Task: In the data below, copy the lines from the one containing "This screenshot has width=1280, height=545." through the one containing "pos(780,387)", swapping "info icon" for "help icon" and leaving everything else unchanged. Leave the pictures out of your answer.

Data listing:
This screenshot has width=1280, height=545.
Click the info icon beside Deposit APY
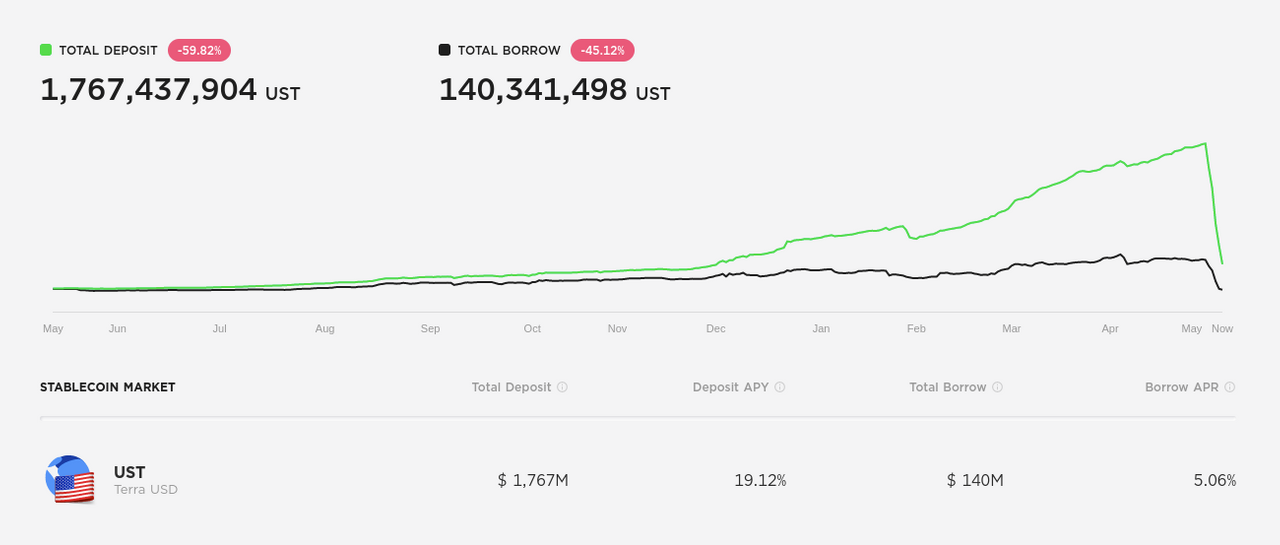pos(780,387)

* * *

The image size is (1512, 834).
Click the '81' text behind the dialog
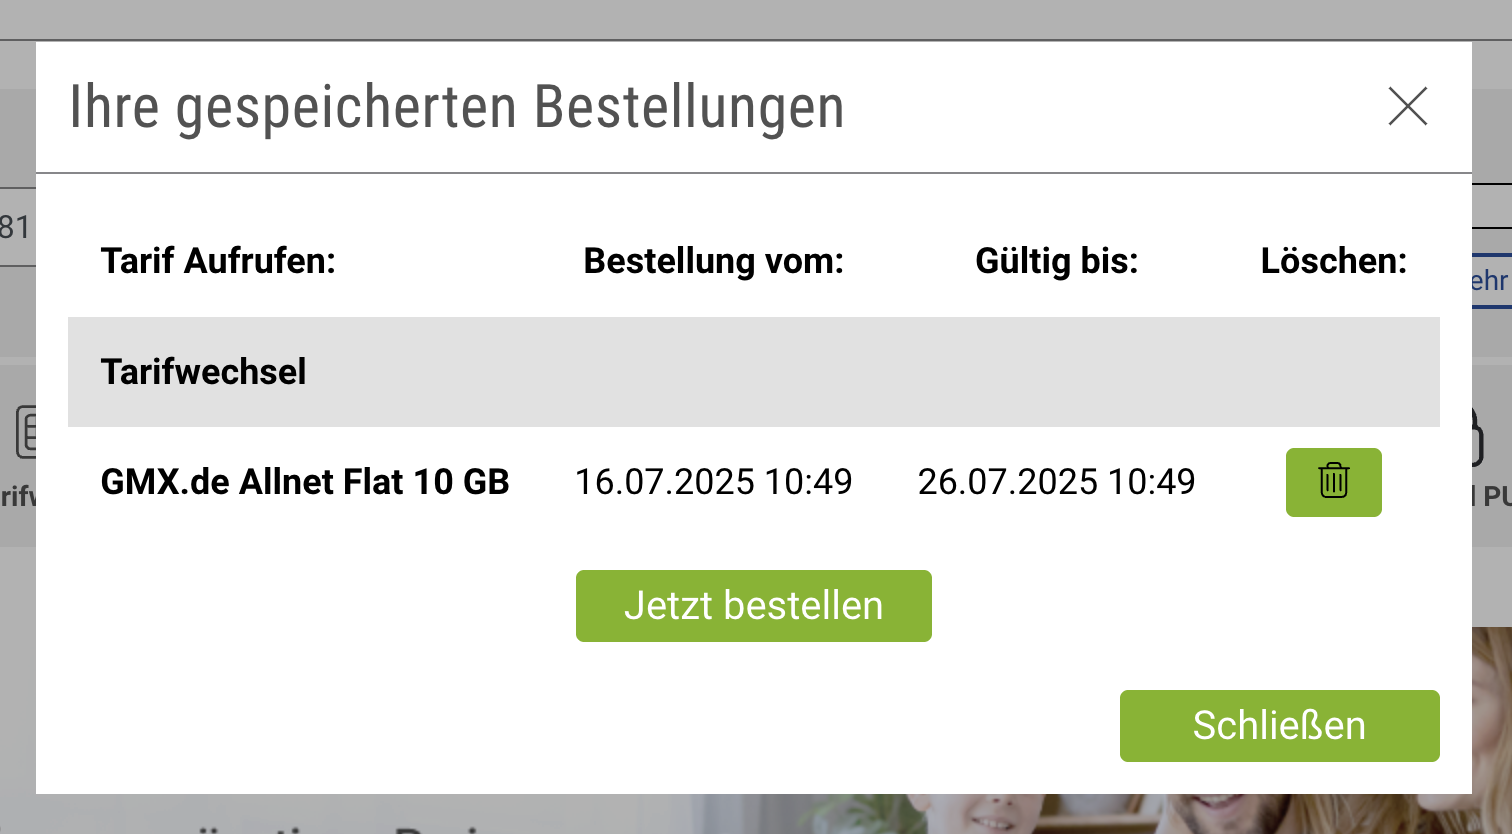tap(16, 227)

...

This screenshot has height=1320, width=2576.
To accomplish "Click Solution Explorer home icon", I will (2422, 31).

Exercise solution:
This screenshot has width=1280, height=545.
Click the help icon beside Deposit APY
pos(780,387)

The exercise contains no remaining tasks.